I’m not a “Grammar Nazi.” As a matter of fact, I envision my editor having lifted her eyebrow at my new book proposal about grammar and the writer’s notebook. I do pay attention to the green and red squiggly lines on my Word documents and fix them immediately.  I like finding interesting sentences and putting them in a sentence diagram tool online just so I can see how each sentence was put together. I also am a big fan of Grammar Girl’s blog and NPR podcasts like A Way with Words.

I guess you could say I’m interested in grammar and word usage. I’m interested in grammar because I’m interested in how to be a better writer. I’m interested in the concept of how to teach grammar well because I’m interested in teaching children to be better writers. But mostly, I’m interested in how to get my students interested in grammar concepts to help them become better writers.

If Not Workshop, Where?

Teaching grammar has been the thorn in the writing workshop side since its inception. It seems to be the one part of writing we can’t quite get right—possibly because we still think of grammar as a separate subject. Many teachers have writing workshop and grammar scheduled at two different times during the day. Other teachers have a day where they teach grammar instead of writing workshop. And then there are those who think that if kids are writing, they’ll pick up the grammar naturally.

We can do better than that. I’ve started thinking about grammar as a truly integrated sub-subject across the curriculum. Mostly, however, I find myself teaching grammar standards in one of three areas: writing workshop, word study, and test prep. I try to teach each standard in the area where kids will get the most immediate experience with it.

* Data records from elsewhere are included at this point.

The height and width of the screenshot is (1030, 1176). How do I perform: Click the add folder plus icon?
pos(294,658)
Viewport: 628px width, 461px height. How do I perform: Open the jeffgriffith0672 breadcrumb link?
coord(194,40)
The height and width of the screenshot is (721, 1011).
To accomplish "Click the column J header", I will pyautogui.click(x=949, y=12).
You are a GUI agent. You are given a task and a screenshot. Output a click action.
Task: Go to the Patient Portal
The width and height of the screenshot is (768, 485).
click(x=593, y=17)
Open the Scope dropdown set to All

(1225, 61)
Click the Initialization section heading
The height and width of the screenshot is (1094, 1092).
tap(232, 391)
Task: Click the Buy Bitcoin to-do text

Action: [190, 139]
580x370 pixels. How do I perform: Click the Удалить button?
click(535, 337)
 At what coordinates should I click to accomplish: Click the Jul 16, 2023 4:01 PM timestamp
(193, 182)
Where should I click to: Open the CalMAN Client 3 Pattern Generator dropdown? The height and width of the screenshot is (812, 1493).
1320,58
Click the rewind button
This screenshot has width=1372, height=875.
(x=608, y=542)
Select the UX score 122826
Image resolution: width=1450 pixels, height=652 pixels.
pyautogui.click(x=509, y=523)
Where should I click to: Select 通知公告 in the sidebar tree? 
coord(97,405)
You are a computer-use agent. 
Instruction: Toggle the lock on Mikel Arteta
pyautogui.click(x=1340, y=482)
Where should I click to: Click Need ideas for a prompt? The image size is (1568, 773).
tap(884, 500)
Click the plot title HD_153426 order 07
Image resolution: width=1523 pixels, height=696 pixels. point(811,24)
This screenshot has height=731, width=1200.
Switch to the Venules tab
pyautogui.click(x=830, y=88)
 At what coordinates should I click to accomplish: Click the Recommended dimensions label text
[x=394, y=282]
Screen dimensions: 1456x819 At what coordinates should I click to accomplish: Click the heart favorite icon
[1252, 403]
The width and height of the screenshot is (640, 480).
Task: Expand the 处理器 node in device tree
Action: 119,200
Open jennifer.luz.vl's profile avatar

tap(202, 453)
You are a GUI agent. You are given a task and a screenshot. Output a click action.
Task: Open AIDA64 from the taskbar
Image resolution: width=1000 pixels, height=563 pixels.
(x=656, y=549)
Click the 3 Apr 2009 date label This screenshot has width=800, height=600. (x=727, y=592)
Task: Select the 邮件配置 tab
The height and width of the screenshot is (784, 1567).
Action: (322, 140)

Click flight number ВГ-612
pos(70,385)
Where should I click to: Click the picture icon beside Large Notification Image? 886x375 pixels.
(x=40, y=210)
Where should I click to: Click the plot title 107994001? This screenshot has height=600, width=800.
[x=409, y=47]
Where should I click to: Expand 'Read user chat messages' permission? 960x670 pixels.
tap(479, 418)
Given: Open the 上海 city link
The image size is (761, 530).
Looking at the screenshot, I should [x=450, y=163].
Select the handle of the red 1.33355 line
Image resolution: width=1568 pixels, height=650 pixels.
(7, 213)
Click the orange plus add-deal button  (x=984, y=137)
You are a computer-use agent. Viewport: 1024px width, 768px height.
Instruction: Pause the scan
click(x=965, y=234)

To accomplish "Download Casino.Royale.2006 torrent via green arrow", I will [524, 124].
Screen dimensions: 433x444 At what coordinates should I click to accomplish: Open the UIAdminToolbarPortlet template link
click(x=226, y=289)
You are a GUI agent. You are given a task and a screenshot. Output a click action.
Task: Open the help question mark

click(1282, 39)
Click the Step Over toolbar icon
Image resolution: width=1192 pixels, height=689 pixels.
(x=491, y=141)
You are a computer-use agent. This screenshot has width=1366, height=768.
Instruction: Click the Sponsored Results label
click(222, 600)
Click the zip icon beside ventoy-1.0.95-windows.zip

For example, prepositions can have a grand effect on a student’s writing. Once students learn how to use a prepositional phrase to extend a sentence, they’re automatically using a more complex sentence structure. The best part is that, no matter what my students are writing (even poetry), prepositional phrases can be applied—whereas learning how to form the past tense of a verb and knowing its irregular past tense may affect a student’s writing but won’t be used if he or she is writing in the present or future tense. (However, I can teach this during word study, as the Common Core State Standards refer to forming and identifying these kinds of verbs.)

It’s true that all grammar supports writing. However, in fifth grade, a student can still write well and not realize he is using a modal verb. Knowing a modal verb may help students be more analytic about their writing, but it’s not necessarily going to make an immediate impact for every writer. So I might teach this nugget during test prep.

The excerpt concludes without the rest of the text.